[Data for review]

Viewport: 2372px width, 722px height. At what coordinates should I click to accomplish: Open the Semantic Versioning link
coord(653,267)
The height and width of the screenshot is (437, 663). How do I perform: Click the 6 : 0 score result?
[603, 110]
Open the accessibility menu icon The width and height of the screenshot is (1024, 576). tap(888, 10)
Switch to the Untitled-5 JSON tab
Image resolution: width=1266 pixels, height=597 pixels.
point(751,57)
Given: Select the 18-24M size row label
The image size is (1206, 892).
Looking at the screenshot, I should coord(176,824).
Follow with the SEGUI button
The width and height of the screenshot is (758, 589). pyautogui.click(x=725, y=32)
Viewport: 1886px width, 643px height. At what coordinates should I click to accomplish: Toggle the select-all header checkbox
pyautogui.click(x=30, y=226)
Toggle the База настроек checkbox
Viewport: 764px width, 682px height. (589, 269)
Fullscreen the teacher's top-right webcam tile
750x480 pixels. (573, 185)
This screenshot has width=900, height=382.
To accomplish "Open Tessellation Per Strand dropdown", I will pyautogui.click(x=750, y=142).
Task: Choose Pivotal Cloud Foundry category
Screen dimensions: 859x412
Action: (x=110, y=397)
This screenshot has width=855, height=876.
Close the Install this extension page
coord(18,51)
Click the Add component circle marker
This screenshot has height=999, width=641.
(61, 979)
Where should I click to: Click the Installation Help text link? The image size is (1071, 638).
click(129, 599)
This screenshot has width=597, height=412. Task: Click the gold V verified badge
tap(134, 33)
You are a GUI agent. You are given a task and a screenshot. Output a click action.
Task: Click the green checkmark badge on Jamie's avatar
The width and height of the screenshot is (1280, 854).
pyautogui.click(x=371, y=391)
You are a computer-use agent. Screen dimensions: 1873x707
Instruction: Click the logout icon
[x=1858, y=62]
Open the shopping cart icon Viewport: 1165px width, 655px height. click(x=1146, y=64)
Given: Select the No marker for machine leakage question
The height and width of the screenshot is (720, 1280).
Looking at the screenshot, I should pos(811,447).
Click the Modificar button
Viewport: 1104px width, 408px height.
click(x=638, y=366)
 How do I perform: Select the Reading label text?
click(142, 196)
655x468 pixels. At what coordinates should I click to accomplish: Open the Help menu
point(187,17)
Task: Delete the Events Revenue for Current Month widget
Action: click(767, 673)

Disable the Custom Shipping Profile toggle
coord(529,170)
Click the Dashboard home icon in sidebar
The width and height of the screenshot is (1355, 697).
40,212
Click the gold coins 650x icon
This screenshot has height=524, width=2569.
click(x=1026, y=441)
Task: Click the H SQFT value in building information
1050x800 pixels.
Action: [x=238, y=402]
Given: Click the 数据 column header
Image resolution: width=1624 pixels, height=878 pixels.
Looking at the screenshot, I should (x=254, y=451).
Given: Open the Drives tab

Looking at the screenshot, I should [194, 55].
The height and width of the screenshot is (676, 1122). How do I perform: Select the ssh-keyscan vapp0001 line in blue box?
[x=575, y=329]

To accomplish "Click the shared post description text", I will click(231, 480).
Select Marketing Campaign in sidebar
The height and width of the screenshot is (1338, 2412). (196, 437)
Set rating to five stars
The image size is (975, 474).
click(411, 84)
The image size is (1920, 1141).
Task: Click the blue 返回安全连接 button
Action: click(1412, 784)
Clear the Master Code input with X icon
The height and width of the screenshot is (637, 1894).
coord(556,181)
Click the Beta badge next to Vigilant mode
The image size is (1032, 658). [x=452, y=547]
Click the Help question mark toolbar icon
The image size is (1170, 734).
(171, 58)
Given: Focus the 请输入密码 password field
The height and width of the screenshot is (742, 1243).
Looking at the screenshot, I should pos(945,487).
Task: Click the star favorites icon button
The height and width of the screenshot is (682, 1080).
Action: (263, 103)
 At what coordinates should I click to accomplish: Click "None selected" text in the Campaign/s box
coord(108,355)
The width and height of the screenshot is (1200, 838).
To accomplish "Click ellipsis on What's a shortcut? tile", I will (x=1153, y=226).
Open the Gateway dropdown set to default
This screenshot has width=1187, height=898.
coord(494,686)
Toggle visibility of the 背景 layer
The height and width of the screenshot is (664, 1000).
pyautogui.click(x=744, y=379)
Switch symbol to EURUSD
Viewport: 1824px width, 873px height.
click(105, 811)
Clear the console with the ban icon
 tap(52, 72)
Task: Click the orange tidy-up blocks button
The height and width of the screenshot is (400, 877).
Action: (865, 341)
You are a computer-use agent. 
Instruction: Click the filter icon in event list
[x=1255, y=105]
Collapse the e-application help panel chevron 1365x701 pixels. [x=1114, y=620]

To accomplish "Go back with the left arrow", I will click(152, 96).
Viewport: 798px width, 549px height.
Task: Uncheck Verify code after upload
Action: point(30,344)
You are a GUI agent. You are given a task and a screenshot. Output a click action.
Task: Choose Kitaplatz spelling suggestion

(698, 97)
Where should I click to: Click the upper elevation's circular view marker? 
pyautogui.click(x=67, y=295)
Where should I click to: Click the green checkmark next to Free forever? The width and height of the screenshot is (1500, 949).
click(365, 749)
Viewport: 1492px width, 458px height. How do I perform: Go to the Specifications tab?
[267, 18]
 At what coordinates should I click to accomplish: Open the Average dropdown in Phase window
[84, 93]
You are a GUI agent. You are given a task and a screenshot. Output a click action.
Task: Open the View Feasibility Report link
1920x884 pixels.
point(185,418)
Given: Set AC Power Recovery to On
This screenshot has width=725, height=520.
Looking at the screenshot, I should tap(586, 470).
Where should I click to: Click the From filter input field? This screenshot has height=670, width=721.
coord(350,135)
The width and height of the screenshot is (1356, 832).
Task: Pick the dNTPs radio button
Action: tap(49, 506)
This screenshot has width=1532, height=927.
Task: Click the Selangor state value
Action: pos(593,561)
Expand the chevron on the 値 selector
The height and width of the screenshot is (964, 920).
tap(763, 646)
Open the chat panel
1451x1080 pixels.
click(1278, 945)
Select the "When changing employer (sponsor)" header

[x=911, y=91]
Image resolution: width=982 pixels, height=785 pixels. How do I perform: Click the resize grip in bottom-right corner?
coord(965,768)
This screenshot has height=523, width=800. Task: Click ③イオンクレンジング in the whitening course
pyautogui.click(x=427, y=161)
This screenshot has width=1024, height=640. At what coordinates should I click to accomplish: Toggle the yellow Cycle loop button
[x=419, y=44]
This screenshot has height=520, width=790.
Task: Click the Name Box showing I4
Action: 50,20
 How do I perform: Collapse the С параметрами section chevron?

[/Data for review]

## About this task
Reading through the records above, report each line in which the string "chevron" is found.

## Completed task
Collapse the e-application help panel chevron 1365x701 pixels. [x=1114, y=620]
Expand the chevron on the 値 selector
 How do I perform: Collapse the С параметрами section chevron?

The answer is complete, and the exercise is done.